The Texas-based oil giant lost nearly $1.1 billion from April to June as COVID-19 caused a historic plunge in oil prices that hammered its production business.
That came on the heels of a $610 million loss in the first three months of the year, which was the first quarterly loss the company had posted since it was formed in a 1999 merger, according to ExxonMobil spokesperson Casey Norton.
“The global pandemic and oversupply conditions significantly impacted our second quarter financial results with lower prices, margins and sales volumes,” company chairman and CEO Darren Woods said in a statement.
Exxon’s second-quarter loss of 26 cents a share wasn’t as bad as the 64-cent loss Wall Street was expecting, according to Bloomberg data. But it marked a stark reversal from the $3.1 billion profit the company posted in the same period last year.
Revenues plunged to $32.6 billion — less than half last year’s levels — while the pandemic depressed oil and gas output by 7 percent to 3.6 million barrels a day, Exxon said.

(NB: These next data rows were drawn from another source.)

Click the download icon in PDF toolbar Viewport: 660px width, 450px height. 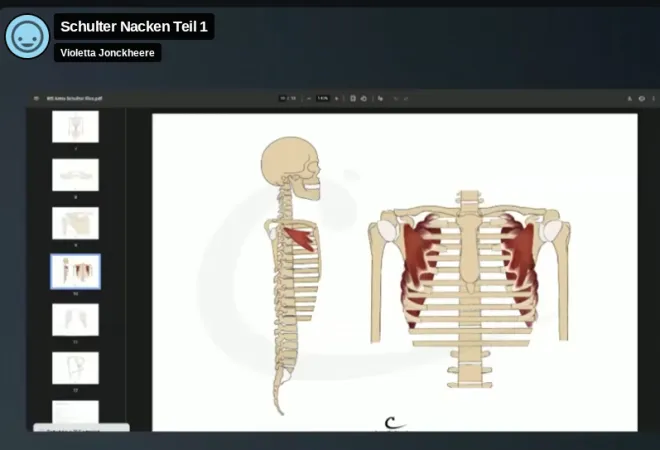629,99

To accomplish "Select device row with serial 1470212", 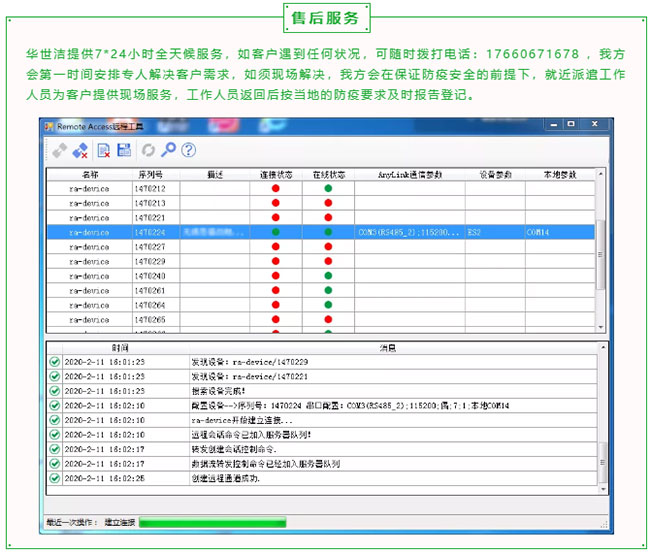I will (150, 188).
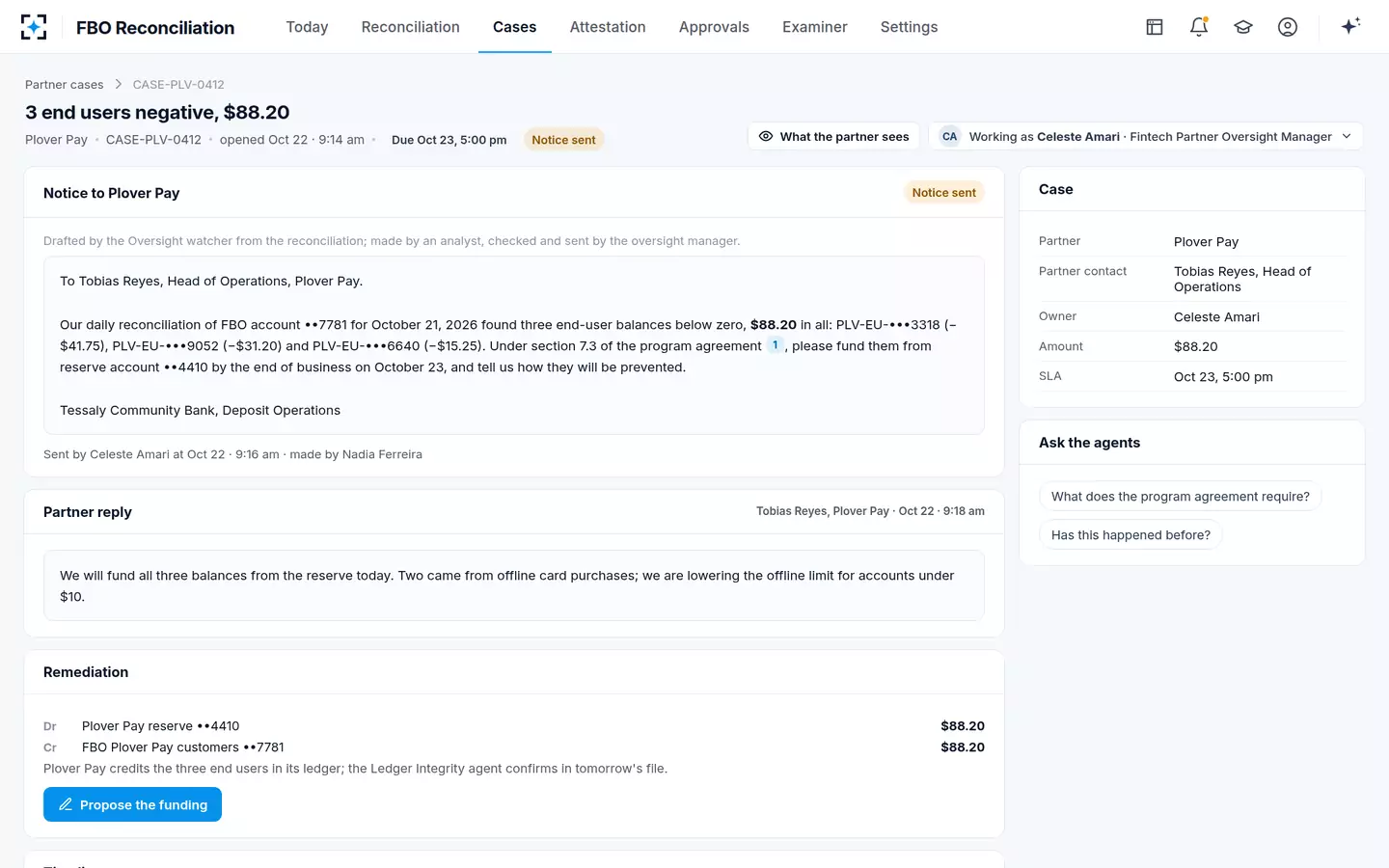The height and width of the screenshot is (868, 1389).
Task: Click citation marker 1 in the notice
Action: [775, 345]
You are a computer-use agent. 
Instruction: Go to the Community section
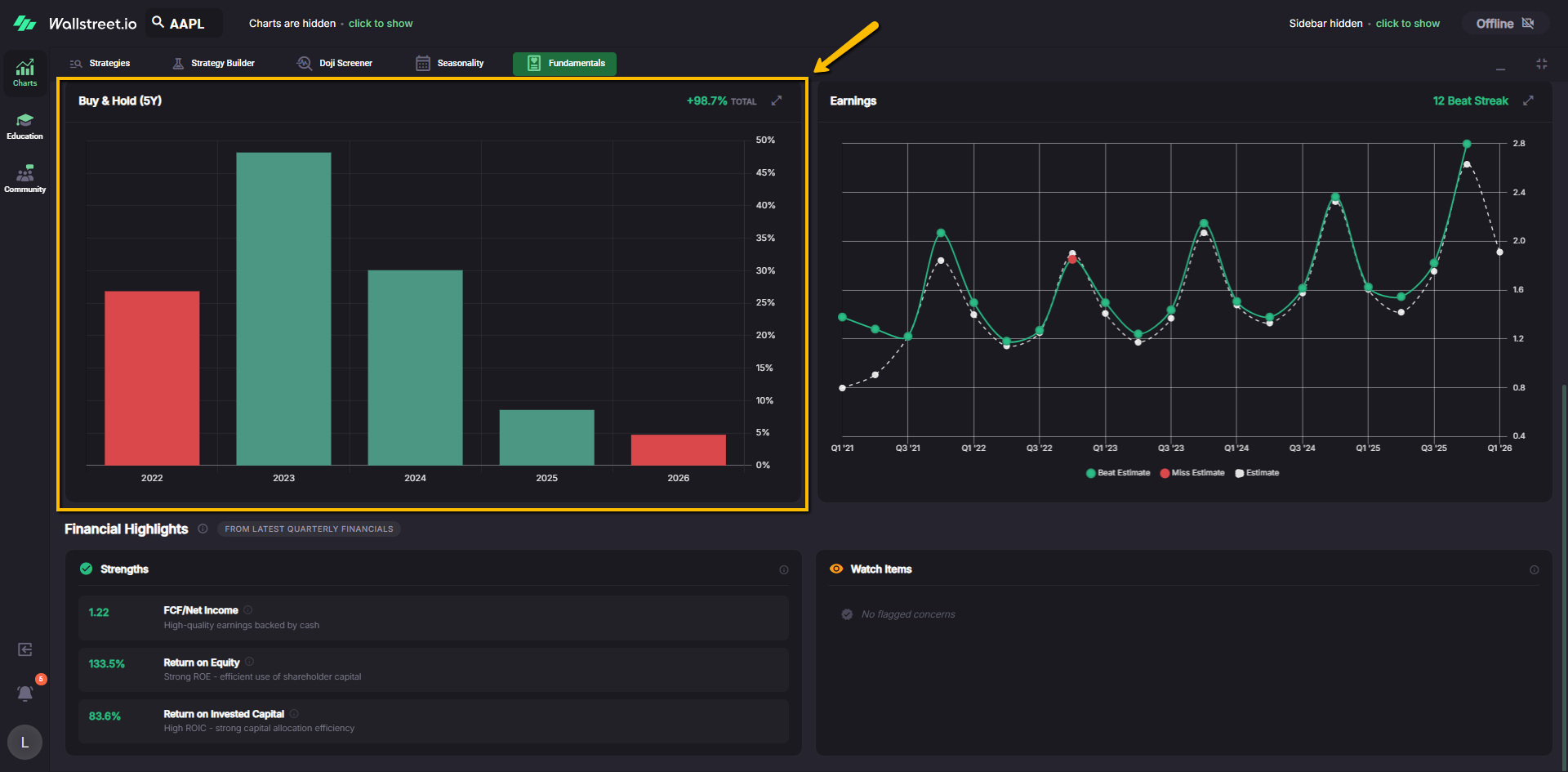click(24, 179)
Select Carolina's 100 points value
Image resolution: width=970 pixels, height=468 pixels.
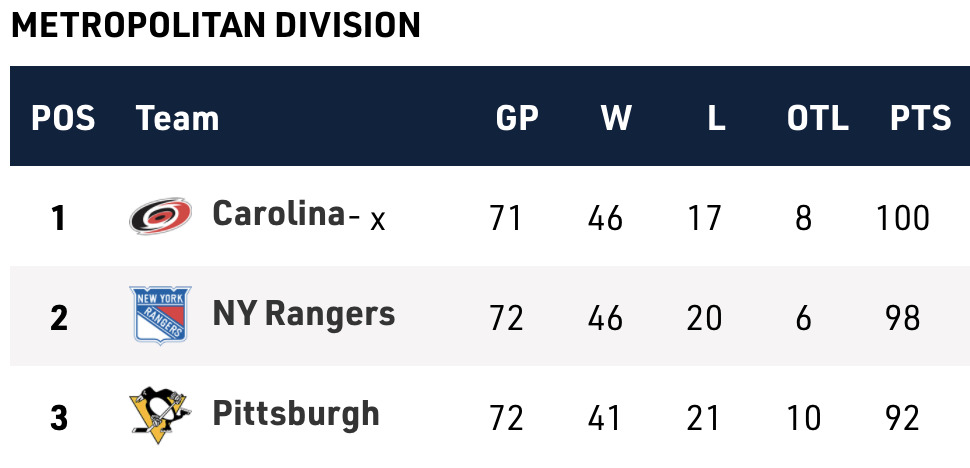click(x=902, y=218)
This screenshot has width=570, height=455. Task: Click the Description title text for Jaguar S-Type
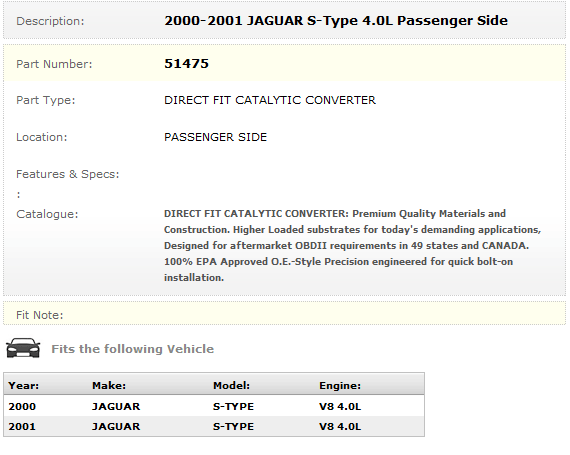(336, 21)
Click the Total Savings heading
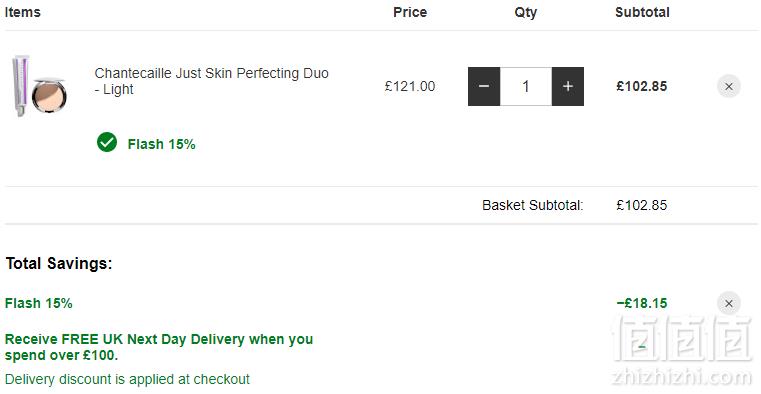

But the rough quarter apparently won’t affect Exxon’s payouts to shareholders. The company said Wednesday that it will pay a dividend of 87 cents a share in September, an amount that’s held steady since the second quarter of last year.
Other oil giants have suffered amid the collapse in prices caused by pandemic-related lockdowns and a price war between Russia and Saudi Arabia that created a glut of fuel in the spring. The market deteriorated so much that the price of a benchmark US crude oil future dropped below $0 a barrel for the first time ever in April.
ExxonMobil shares were off 0.4 percent at $41.68 as of 10:24 a.m. Friday.